[Aim of the exercise]: Reproduce the records below, substituting "Directive" for every occurrence of "Instruction" and leaving everything else unchanged.
____________________
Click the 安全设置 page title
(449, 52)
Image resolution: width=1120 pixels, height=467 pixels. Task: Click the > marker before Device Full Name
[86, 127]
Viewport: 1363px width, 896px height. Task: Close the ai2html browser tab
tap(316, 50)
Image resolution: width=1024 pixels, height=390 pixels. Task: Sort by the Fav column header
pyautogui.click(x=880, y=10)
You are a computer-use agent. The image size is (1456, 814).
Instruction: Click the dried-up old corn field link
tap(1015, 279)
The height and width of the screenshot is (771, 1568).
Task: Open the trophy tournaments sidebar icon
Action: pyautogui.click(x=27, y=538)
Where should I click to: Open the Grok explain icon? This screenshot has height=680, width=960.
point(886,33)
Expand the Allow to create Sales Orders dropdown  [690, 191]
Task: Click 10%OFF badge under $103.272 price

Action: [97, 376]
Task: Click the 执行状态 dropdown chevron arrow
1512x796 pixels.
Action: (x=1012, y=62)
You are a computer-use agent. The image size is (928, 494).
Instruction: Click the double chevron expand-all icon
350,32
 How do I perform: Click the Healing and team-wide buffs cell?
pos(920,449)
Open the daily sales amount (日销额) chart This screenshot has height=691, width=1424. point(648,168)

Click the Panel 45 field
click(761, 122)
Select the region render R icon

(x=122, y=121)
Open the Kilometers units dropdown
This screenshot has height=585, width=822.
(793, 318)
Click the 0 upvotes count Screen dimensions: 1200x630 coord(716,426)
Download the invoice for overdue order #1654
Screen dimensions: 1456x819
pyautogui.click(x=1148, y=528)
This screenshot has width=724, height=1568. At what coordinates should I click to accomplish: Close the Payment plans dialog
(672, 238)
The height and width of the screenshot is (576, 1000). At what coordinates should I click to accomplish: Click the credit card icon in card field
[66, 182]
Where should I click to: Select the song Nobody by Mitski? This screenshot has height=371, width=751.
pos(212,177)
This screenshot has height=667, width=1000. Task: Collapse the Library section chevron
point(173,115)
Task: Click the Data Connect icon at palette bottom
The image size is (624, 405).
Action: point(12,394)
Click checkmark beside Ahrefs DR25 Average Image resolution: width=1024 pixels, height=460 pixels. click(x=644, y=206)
____________________
[Task response]:
Click the 安全设置 page title
(449, 52)
Image resolution: width=1120 pixels, height=467 pixels. Task: Click the > marker before Device Full Name
[86, 127]
Viewport: 1363px width, 896px height. Task: Close the ai2html browser tab
tap(316, 50)
Image resolution: width=1024 pixels, height=390 pixels. Task: Sort by the Fav column header
pyautogui.click(x=880, y=10)
You are a computer-use agent. The image size is (1456, 814).
Directive: Click the dried-up old corn field link
tap(1015, 279)
The height and width of the screenshot is (771, 1568).
Task: Open the trophy tournaments sidebar icon
Action: pyautogui.click(x=27, y=538)
Where should I click to: Open the Grok explain icon? This screenshot has height=680, width=960.
point(886,33)
Expand the Allow to create Sales Orders dropdown  [690, 191]
Task: Click 10%OFF badge under $103.272 price

Action: [97, 376]
Task: Click the 执行状态 dropdown chevron arrow
1512x796 pixels.
Action: (x=1012, y=62)
You are a computer-use agent. The image size is (928, 494).
Directive: Click the double chevron expand-all icon
350,32
 How do I perform: Click the Healing and team-wide buffs cell?
pos(920,449)
Open the daily sales amount (日销额) chart This screenshot has height=691, width=1424. point(648,168)

Click the Panel 45 field
click(761, 122)
Select the region render R icon

(x=122, y=121)
Open the Kilometers units dropdown
This screenshot has height=585, width=822.
(793, 318)
Click the 0 upvotes count Screen dimensions: 1200x630 coord(716,426)
Download the invoice for overdue order #1654
Screen dimensions: 1456x819
pyautogui.click(x=1148, y=528)
This screenshot has width=724, height=1568. At what coordinates should I click to accomplish: Close the Payment plans dialog
(672, 238)
The height and width of the screenshot is (576, 1000). At what coordinates should I click to accomplish: Click the credit card icon in card field
[66, 182]
Where should I click to: Select the song Nobody by Mitski? This screenshot has height=371, width=751.
pos(212,177)
This screenshot has height=667, width=1000. Task: Collapse the Library section chevron
point(173,115)
Task: Click the Data Connect icon at palette bottom
The image size is (624, 405).
Action: point(12,394)
Click checkmark beside Ahrefs DR25 Average Image resolution: width=1024 pixels, height=460 pixels. click(x=644, y=206)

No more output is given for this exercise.